Le celebrazioni del Primo Conflitto Mondiale continuano ad imperversare, soprattutto in Italia, con frequente insistenza sugli aspetti più drammatici di una guerra che avrebbe cambiato i destini dell’umanità, anche per le sue proiezioni a medio e lungo termine. È certamente cosa buona e giusta onorare quella schiera largamente maggioritaria di caduti che non conobbe nemmeno le ragioni del proprio estremo sacrificio, e prendere le necessarie distanze etiche, politiche e militari dalla conduzione scriteriata e spesso sciagurata della Grande Guerra: basti pensare alle vicende apocalittiche del Carso o dell’Isonzo, per non parlare della Galizia, della Serbia, delle Ardenne, e via dicendo.

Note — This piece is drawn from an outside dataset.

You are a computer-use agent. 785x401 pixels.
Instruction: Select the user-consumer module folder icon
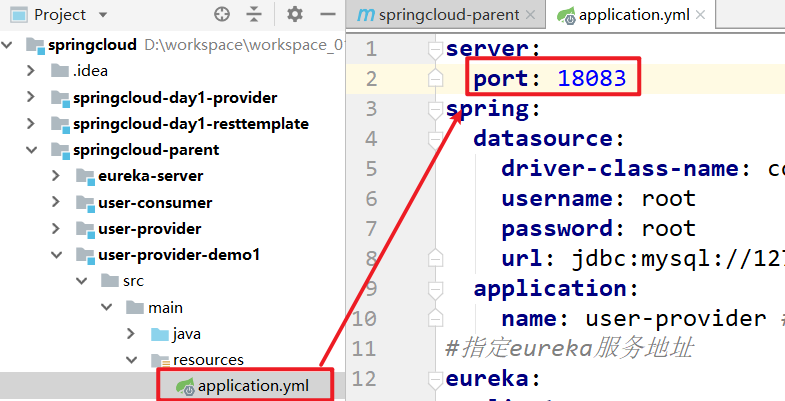coord(84,202)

C’è un lungo filo conduttore che collega gli anni di combattimento, dall’inizio alla fine, e che può riassumersi in una paradossale sintesi di valore, di sacrificio e di rassegnazione: quel che è peggio, senza risultati proporzionali nemmeno per gli Stati vincitori, non meno dissanguati di quelli sconfitti. Eppure, quella guerra non fu soltanto una mattanza, perché indusse la maturazione di una nuova coscienza civile, ed in alcuni casi, come in quello dell’Italia, l’affermazione dell’idea nazionale: come fu detto, il cemento della trincea, da questo punto di vista, ebbe un impatto di gran lunga superiore a quello del Risorgimento e delle sue guerre d’indipendenza.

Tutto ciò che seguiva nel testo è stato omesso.